Das Bundesinnenministeriums hat das Gesetz zur Bekämpfung von Kinderehen nicht abschließend evaluiert – obwohl es dazu verpflichtet ist.

Patricia Hecht | taz

Kunstinstallation in Münster anlässlich des internationalen Tages zur Beseitigung von Gewalt gegen Frauen. Foto: Dominik Bund/imago

Heiraten mit 16: Bis vor vier Jahren war das in Deutschland erlaubt. Seit 2017 dürfen Ehen in Deutschland nur noch geschlossen werden, wenn beide Verlobten volljährig sind. Und auch Ehen, die im Ausland von Minderjährigen eingegangen wurden, sind nach deutschem Recht seitdem in den meisten Fällen ungültig.

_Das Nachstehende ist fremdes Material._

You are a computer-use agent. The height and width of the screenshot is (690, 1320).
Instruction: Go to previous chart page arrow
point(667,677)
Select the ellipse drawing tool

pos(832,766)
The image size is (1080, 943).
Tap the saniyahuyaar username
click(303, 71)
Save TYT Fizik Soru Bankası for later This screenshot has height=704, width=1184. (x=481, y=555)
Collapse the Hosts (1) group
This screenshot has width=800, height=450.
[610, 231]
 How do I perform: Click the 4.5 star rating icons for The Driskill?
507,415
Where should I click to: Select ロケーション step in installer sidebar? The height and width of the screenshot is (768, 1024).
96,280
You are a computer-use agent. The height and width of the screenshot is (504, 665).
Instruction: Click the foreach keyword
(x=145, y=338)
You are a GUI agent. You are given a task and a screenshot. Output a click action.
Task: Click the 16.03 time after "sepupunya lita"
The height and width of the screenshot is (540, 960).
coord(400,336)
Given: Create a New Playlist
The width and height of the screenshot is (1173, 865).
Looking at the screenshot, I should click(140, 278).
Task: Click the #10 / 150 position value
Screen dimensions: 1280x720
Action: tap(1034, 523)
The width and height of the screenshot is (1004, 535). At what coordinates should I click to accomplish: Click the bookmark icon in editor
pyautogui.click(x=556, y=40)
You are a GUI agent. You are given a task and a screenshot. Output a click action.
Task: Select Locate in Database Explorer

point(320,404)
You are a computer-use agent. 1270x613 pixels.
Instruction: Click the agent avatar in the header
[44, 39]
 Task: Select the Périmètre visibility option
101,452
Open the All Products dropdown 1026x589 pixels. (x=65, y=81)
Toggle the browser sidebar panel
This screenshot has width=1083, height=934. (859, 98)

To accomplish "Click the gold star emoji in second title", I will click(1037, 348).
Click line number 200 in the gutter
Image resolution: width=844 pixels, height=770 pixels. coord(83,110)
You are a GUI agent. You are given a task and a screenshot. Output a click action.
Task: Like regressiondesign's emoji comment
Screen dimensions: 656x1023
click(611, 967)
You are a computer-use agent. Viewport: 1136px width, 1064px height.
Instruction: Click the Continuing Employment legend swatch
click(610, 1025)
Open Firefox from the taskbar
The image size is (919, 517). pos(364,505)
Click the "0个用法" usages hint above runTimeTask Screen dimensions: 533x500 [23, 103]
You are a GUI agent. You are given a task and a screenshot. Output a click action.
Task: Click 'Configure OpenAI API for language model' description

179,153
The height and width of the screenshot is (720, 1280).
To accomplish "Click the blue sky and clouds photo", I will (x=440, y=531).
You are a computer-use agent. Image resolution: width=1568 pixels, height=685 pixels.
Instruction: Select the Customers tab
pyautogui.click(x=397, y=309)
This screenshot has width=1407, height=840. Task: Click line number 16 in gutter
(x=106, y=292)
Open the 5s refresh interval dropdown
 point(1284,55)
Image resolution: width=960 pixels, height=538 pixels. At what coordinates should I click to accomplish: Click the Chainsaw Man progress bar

Das regelt das Gesetz zur Bekämpfung von Kinderehen, das damals in Kraft trat.

Nun ist die Bundesregierung verpflichtet, dieses Gesetz nach drei Jahren zu evaluieren. Doch auch mit mehr als einem Jahr Verspätung steht die Evaluation des Bundesinnenministeriums (BMI) noch aus, wie aus einer Antwort des BMI auf eine Anfrage der stellvertretenden FDP-Bundeschefin Katja Suding hervorgeht. Auch ein Datum zur Veröffentlichung der Evaluation könne nicht genannt werden, so das BMI.

Die Antworten von Bundesfamilien- und Bundesjustizministerium liegen seit August 2020 vor. Darin schreibt das Bundesjustizministerium (BMJV): Knapp 60-mal seien Anträge auf Eheschließungen von Standesämtern seit Inkrafttreten des Gesetzes bis ins erste Quartal 2020 abgelehnt worden. Zudem habe es rund 100 Verfahren auf Aufhebung einer Ehe wegen Minderjährigkeit gegeben.